Big three banks average 4.2% total returns in August: SGX

OCBC, DBS, and UOB maintained a combined net interest income of $5.4b in Q2.

Singapore’s big three banks averaged 4.2% total returns in August, outpacing the 1.6% median total return of global banking stocks, according to data from the Singapore Exchange (SGX).

OCBC, DBS, and UOB have outpaced the top quartile of global banking stocks over the past five years with their 5.3% return vs. the 0.2% return of global banking stocks.

The lenders’ quarterly net interest income surpassed $5b in Q2 2018 and maintained a combined net interest income of $5.4bin Q2, noted SGX.

Global banks’ have been beset with challenges in 2020, what with the onslaught of the COVID-19 pandemic that resulted in lockdowns across markets. This caused central banks to cut rates and introduce accommodative policies to support their economies.
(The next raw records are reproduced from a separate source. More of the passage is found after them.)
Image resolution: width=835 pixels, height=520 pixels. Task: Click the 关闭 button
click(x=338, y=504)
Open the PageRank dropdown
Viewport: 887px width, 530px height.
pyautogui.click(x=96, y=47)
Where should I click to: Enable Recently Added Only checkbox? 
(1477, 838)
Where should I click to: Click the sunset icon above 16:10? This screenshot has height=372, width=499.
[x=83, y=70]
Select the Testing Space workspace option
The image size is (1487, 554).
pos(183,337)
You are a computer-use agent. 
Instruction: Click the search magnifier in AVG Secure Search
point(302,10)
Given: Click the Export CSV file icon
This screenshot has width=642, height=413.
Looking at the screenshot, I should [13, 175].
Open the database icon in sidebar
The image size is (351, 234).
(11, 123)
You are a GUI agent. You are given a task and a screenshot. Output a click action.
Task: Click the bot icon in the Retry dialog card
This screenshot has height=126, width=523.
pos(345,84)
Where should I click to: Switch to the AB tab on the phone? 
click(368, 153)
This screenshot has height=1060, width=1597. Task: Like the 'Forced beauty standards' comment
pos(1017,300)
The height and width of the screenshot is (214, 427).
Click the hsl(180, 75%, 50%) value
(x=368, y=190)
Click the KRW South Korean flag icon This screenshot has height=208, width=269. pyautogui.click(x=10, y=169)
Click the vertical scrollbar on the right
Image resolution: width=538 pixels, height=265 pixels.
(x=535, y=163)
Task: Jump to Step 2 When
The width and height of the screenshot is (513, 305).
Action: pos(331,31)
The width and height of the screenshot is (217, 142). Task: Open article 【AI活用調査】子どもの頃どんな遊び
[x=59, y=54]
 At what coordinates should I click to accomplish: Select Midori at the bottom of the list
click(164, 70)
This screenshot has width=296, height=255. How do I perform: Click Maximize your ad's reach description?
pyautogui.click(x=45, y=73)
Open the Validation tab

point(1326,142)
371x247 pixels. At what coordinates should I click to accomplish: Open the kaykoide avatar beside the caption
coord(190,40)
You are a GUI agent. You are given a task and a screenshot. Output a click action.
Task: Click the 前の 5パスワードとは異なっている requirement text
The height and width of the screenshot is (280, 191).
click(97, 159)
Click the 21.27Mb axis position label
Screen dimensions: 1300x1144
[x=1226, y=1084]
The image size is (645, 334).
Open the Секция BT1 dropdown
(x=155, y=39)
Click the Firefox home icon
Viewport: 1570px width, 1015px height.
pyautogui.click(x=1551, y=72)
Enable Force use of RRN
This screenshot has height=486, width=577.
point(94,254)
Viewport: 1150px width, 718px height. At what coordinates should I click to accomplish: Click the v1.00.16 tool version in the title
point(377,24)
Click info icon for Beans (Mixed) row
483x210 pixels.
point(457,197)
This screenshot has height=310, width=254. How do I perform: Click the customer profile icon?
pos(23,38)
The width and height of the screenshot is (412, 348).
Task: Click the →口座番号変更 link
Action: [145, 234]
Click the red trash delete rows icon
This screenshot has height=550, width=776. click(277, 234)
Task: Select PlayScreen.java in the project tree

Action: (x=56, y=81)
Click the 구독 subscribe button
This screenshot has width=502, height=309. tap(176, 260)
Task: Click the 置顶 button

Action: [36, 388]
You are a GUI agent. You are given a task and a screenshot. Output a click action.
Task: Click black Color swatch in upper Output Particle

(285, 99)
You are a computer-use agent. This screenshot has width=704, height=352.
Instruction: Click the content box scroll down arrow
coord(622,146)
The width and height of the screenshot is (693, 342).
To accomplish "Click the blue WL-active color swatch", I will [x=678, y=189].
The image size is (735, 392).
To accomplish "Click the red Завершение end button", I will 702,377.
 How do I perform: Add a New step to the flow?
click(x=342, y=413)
“This year accommodative monetary policy and economic lockdowns have meant that global banks have had to contend with a sudden reduction in interest rate margins and overall demand for financing, while needing to boost loan provisions,” SGX noted in its report.

Amongst key banking sector themes to watch in the second half of the year include banks’ abilities to generate income, tier 1 capital to risk-weighted assets and non-performing loan ratios.